Le décret prescription/délivrance de 2007 également en révision

La lutte contre l’antibiorésistance ne se joue pas uniquement devant l’Europe et ses institutions. En France, les ministères de la Santé et de l’Agriculture ont mandaté en début d’année une mission IGAS-CGAER* pour dresser un bilan du décret prescription/délivrance de 2007 dans le but également d’améliorer ce dispositif et les conditions de délivrance des médicaments vétérinaires. Ce div autorise les vétérinaires à prescrire sans examen clinique préalable les médicaments dans le cadre de protocoles de soins prédéfinis, après la réalisation d’un bilan sanitaire d’élevage (BSE) annuel. Mais en faisant de la rétention d’ordonnances, ils s’arrogent le monopole de dispensation, au grand dam des pharmaciens et des éleveurs. « Il y a une opportunité avec la révision de ce décret de faire évoluer les pratiques permissives des vétérinaires pour que le libre choix du dispensateur par l’éleveur soit enfin respecté », explique Jean-Luc Fournival, président de l’Union nationale des pharmacies de France, rappelant qu’un éleveur sur trois ne peut toujours pas disposer librement des ordonnances.

Parmi les mesures correctives proposées par l’ANPVO (dont la plupart ont été présentées à la Direction générale de la santé fin 2014 conjointement avec le conseil central A de l’Ordre des pharmaciens), on retrouve une recommandation en phase avec l’article n° 107 du règlement européen pour limiter l’incitation commerciale à prescrire des antibiotiques. L’association souhaite aussi introduire dans le div du décret révisé le renforcement de l’obligation de remises des ordonnances aux éleveurs en lien avec le protocole de soins et le BSE et l’interdiction formelle de la mention « renouvellement interdit » préimprimée ou apposée informatiquement sur les ordonnances. Le rapport de la mission IGAS/CGAER est attendu pour septembre 2015.

* Inspection générale des affaires sociales et Conseil général de l’agriculture et des espaces ruraux.

« En tant qu’agent de l’Etat, la BNEVP a l’obligation de saisir la justice mais elle ne le fait pas. »

Guy Barral, président de l’Union nationale pour la pharmacie vétérinaire d’officine

80 % du marché du médicament vétérinaire aux mains des vétérinaires libéraux, 14 % aux groupements d’éleveurs et 6 % aux pharmaciens d’officine.

Animaux de compagnie : vers une nouvelle liste d’exonérations ?

Ce ne sont pas seulement quelques dizaines mais toutes les officines qui peuvent se retrouver dans le collimateur des inspecteurs.
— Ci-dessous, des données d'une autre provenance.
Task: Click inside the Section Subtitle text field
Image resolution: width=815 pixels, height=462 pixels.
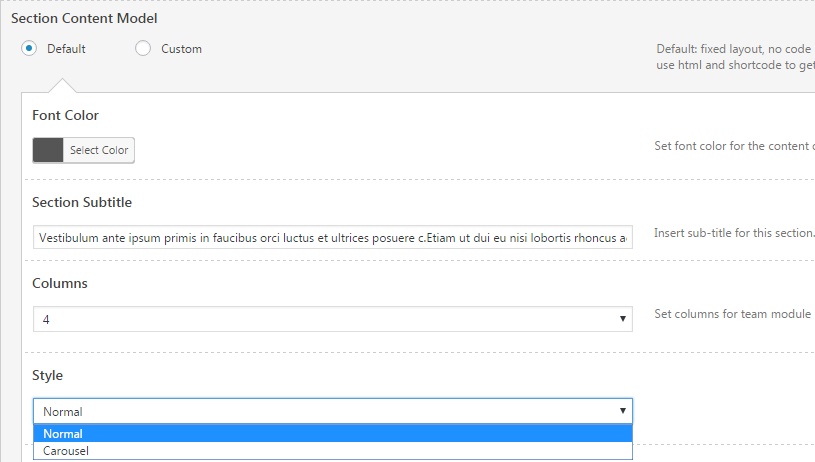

L’arrêté du 24 avril 2012 « portant exonération de la réglementation des substances vénéneuses destinées à la médecine vétérinaire », en révisant à la baisse la liste des substances vétérinaires exonérées pour les animaux de compagnie (en particulier suppression de l’exonération pour les pilules contraceptives, le phénobarbital, la dompéridone, limite d’exonérations pour les vermifuges) fait peser une insécurité juridique : les pharmaciens se retrouvent exposés à des délivrances non conformes à la réglementation du fait de l’absence de présentation d’une ordonnance. Et c’est majoritairement le cas. « Plus de 800 000 boîtes sont délivrées chaque année de façon illicite aussi bien dans le circuit officinal que dans le circuit vétérinaire », indique Philippe Gaertner, président de la FSPF, à propos des pilules contraceptives. C’est un autre combat à mener. « Il n’est pas normal qu’il y ait plus de contraintes de prescription et délivrance en médecine vétérinaire qu’en médecine humaine, concernant des molécules atoxiques ou peu toxiques. Le pharmacien doit pouvoir disposer en conseil vétérinaire de l’équivalent de ce qu’il a en humain », explique-t-il.

A l’issue des travaux ayant conduit à l’arrêté de 2012, le principe d’une révision de la liste tous les trois ans avait été suggéré. La profession sollicite donc une révision urgente de cet arrêté.

1 %

La part de marché détenue par les pharmaciens est inférieure à 1 % sur les animaux de rente.

30 %

En moyenne, les produits vétérinaires sont 30 % moins chers en pharmacie qu’en circuit vétérinaire.

70 %

Chiffre d’affaires généré par le médicament dans l’activité des vétérinaires ruraux.